—Les femmes les plus sages de la famille ne sont-elles point là et n'arrangeront-elles pas tout pour le mieux?
—Mais si ces enfants s'aperçoivent après leur mariage qu'ils ne se plaisent pas?
—Ils divorceront et se remarieront chacun de leur côté. Approche-toi, Ali; la khanoum, j'en suis persuadée, croit que tu ne sais pas lire; prends l'almanach qui est posé sur le takhtchè, et fais-nous connaître les prescriptions du jour.
—Aujourd'hui il est bon et agréable de recevoir des amis; leur présence portera bonheur.»
Cette gracieuse attention de Fatma est d'un caractère bien persan.
«Apprend-on à lire aux enfants dans l'almanach?
—Non, dans le Koran; mais il est aussi très utile de leur apprendre à se servir du calendrier.

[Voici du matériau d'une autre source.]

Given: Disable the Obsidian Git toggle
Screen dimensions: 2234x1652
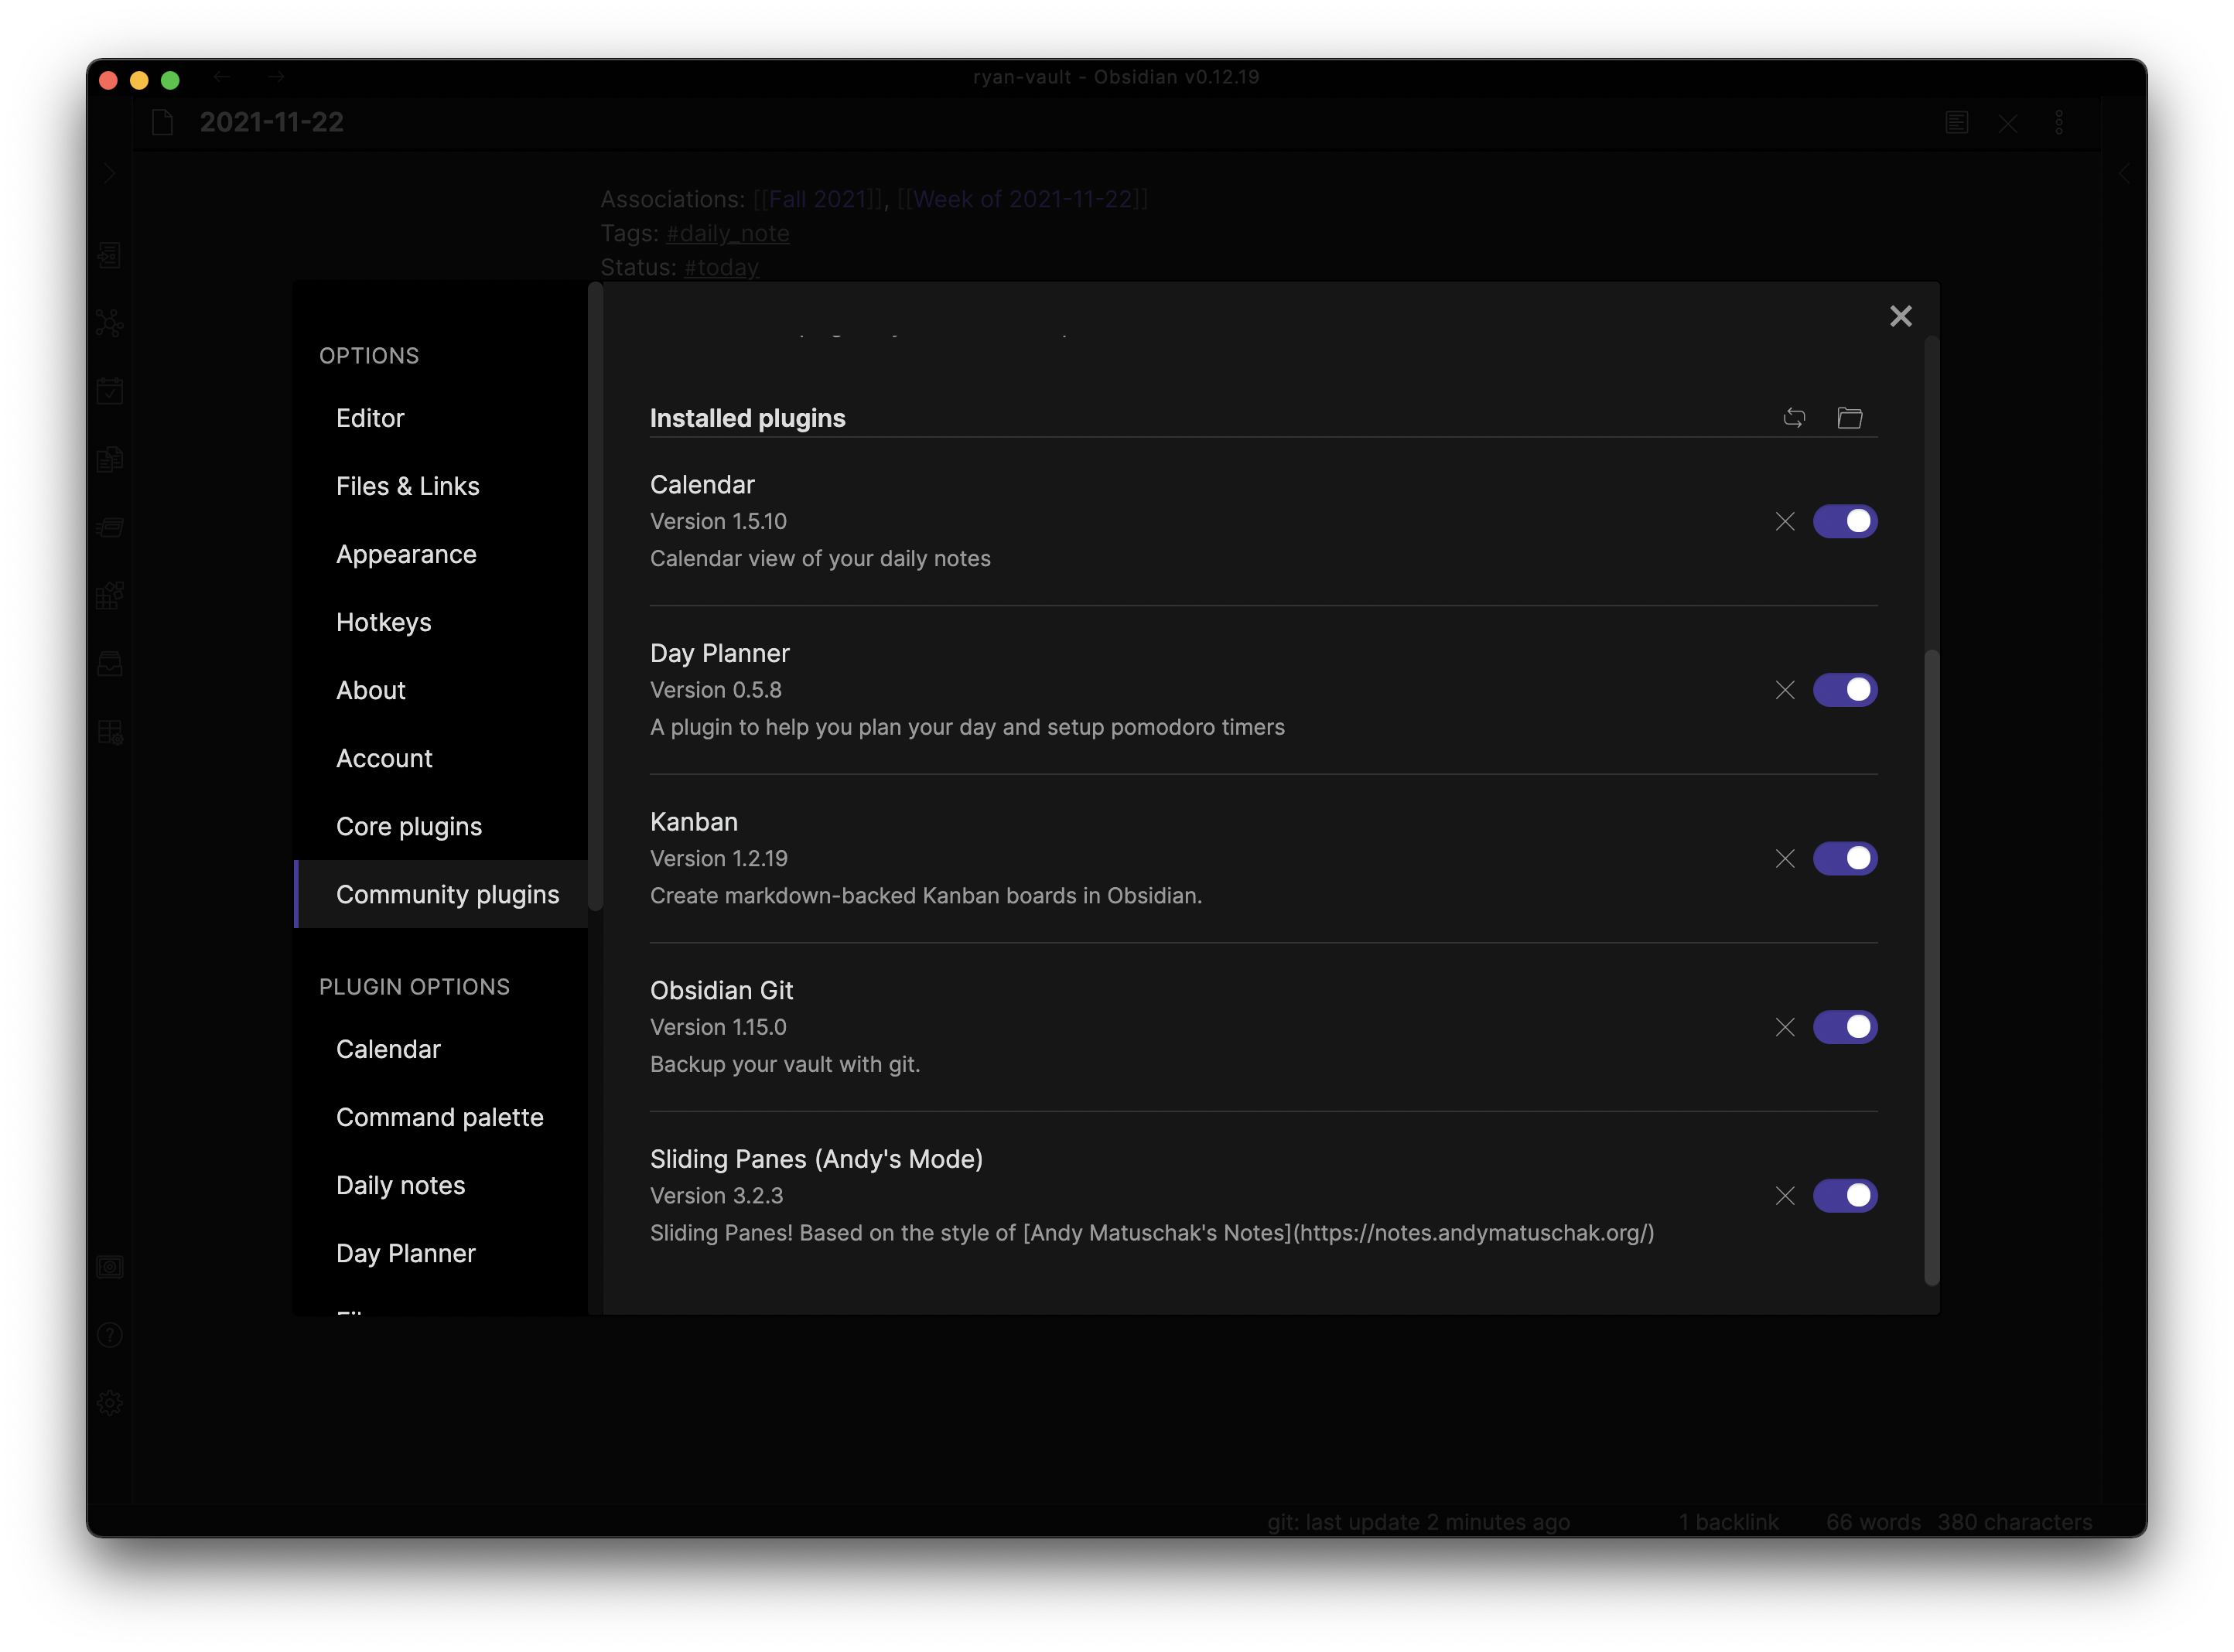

—Quelques parties de cet ouvrage m'ont paru traitées avec une extrême licence de langage et donnent, en outre, des conseils peu appropriés à l'âge de vos enfants.»
Toutes les femmes me regardent avec étonnement, puis éclatent de rire.
«Que voulez-vous dire? me répond l'une d'elles. Les garçons se marieront, les filles seront enfermées: quelle nécessité voyez-vous à les priver les uns et les autres d'une lecture si nécessaire pour agir en toute circonstance dans des conditions de chance indiscutables?